Jay Gatsby's Mansion
F. Scott Fitzgerald, in 'The
Great Gatsby' calls the property a “colossal affair” that “was a factual imitation
of some Hôtel de Ville in Normandy, with a tower on one side, spanking new
under a thin beard of raw ivy, and a marble swimming pool, and more than forty
acres of lawn and garden.” Historians believe that the demolished Beacon Towers
mansion in Sands Point, Long Island, was the inspiration for Gatsby’s home. In
fact, when the novel was turned into a movie in 2013, set designers drew
inspiration from a 1928 Colonial-style castle in Long Island, New York.

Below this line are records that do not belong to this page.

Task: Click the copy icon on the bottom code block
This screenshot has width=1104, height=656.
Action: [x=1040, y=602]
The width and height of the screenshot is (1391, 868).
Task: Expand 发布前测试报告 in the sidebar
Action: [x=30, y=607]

Interestingly, the 14,551-square-foot house went on sale for $85 million in
2017.
Mr. Rochester's Thornfield Hall
Thornfield Hall is a fictional
location in the 1847 novel 'Jane Eyre' by Charlotte Brontë. It is the home of
the male romantic lead, Edward Fairfax Rochester, where much of the action
takes place. An isolated mansion of unspecified size, the house has a number of
apparently unused rooms that become important to the narrative during the
Bertha Mason episodes. Haddon Hall, an English country house on the River Wye
near Bakewell, Derbyshire, has been used to depict Thornfield on several
occasions.
The Woodhouse's Hartfield
Estate
Hartfield is an estate featured
in 'Emma' by Jane Austen. It is owned by the Woodhouse family and is located
near the village of Highbury, and is also relatively close to London. Hartfield
is part of “Highbury, the large and populous village, almost amounting to a
town, to which Hartfield, in spite of its separate lawn, and shrubberies, and
name, did really belong, afforded her no equals.”
Hill House
'The Haunting of Hill House' by
Shirley Jackson centers on the ghost-filled because the story revolves around
it. Hill House is said to have been inspired by the Winchester Mystery House, a
Victorian mansion in San Jose, California, that has its own supernatural
stories. The former owner of this home, Sarah Winchester, was the widow of William
Wirt Winchester, who built his fortune through his firearm company. It’s
believed that the Winchester Mystery House is haunted by the spirits of those
who lost their lives because of the Winchester rifle!